If your threat model includes things like "We really want not to be able to say things like that about our dataset," then obviously you should not use (only) anonymization. Because the whole point of anonymization is precisely to preserve the ability to say things like that about subnet structure, while anonymizing away the real addresses.

Perhaps it should have been called "IP pseudonymization." I would have said that ship has sailed, but after googling "ip pseudonymization" it seems like maybe precise terminology is trying to make a comeback due to things like the GDPR.

https://portolano.it/en/newsletter/portolano-cavallo-inform-...

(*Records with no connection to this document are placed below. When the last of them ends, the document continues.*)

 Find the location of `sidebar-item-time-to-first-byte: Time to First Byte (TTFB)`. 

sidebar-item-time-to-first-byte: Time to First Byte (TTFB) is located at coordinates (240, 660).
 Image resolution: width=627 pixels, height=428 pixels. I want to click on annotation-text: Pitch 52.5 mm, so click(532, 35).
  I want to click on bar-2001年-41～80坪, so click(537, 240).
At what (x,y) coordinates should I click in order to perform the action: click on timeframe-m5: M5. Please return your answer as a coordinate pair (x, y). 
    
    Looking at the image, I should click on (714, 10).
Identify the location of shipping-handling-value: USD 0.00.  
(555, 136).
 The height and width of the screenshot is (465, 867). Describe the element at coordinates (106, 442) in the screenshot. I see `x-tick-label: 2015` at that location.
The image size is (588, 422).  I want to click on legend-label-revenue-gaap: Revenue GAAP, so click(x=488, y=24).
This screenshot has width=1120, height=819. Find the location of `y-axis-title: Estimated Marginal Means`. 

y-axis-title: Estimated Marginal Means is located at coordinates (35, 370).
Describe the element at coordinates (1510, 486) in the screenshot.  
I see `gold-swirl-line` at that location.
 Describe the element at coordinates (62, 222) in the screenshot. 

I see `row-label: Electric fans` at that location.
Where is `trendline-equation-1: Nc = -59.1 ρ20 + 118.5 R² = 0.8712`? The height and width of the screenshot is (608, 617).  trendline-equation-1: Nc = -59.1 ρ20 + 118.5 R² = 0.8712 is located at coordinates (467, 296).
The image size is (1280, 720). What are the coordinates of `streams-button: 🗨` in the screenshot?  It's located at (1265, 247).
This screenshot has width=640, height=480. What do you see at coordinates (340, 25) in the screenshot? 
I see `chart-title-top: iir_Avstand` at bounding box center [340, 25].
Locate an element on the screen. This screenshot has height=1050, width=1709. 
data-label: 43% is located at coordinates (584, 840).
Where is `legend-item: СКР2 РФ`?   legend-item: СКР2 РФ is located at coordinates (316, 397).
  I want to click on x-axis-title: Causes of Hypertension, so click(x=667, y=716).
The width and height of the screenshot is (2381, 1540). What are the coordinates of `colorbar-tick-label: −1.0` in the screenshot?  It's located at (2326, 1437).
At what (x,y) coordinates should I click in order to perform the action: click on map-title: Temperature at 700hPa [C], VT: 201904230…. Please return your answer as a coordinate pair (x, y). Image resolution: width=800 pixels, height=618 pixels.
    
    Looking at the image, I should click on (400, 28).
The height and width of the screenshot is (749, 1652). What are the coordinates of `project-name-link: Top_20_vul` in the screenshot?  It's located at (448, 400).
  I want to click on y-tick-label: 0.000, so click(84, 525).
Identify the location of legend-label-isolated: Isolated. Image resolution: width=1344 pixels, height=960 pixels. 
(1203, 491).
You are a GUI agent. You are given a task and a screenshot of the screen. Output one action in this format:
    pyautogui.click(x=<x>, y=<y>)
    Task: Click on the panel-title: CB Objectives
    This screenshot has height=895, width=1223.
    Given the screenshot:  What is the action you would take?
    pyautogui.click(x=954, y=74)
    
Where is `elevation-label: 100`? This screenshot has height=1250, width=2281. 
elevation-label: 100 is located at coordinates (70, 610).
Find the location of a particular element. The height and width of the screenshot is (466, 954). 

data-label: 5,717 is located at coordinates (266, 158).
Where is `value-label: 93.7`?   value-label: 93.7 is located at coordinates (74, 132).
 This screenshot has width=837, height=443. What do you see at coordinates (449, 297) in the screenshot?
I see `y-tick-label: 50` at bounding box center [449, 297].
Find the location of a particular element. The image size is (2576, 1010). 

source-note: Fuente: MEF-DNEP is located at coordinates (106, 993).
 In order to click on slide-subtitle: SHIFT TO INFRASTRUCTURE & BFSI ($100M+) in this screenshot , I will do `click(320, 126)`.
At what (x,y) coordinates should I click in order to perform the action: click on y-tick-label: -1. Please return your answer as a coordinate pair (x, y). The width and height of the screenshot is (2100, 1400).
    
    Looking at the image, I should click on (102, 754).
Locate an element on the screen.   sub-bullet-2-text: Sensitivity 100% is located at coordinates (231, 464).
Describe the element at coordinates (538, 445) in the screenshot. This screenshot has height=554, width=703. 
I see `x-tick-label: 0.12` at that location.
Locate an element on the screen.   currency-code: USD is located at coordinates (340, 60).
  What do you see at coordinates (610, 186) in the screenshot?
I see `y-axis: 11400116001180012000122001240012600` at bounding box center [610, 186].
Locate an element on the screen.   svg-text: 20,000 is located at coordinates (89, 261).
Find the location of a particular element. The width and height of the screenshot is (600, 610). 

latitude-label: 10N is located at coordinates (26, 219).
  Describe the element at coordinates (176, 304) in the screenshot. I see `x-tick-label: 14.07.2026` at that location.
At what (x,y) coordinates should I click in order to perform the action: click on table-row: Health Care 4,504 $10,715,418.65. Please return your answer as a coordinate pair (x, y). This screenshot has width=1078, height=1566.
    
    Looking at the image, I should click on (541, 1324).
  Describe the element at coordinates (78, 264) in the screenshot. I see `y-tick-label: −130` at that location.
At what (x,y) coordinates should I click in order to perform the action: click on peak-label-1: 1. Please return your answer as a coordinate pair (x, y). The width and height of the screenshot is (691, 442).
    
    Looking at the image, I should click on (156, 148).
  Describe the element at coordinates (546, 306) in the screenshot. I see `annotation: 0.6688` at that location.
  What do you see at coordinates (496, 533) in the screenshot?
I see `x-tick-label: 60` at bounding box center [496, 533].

> In the General Court’s opinion [...] the identifiability of the data subject should be assessed taking into account the concrete possibilities of the third-party recipient to identify data subjects. As such, when sharing pseudonymous data, the same must be considered anonymous if the recipient has no means to re-identify data subjects.

> [S]ince the third-party recipient did not have access to the additional information capable of identifying the data subjects, nor could it in any way have acquired such access, the transmitted data should be considered anonymous data and not pseudonymous data.

bashtoni•3mo ago
Can we get a tag for AI slop generated articles like this one?

If the author couldn't be bothered to write it, why would anyone think we should bother to read it?

Sophira•3mo ago
Why do you feel this was generated by AI?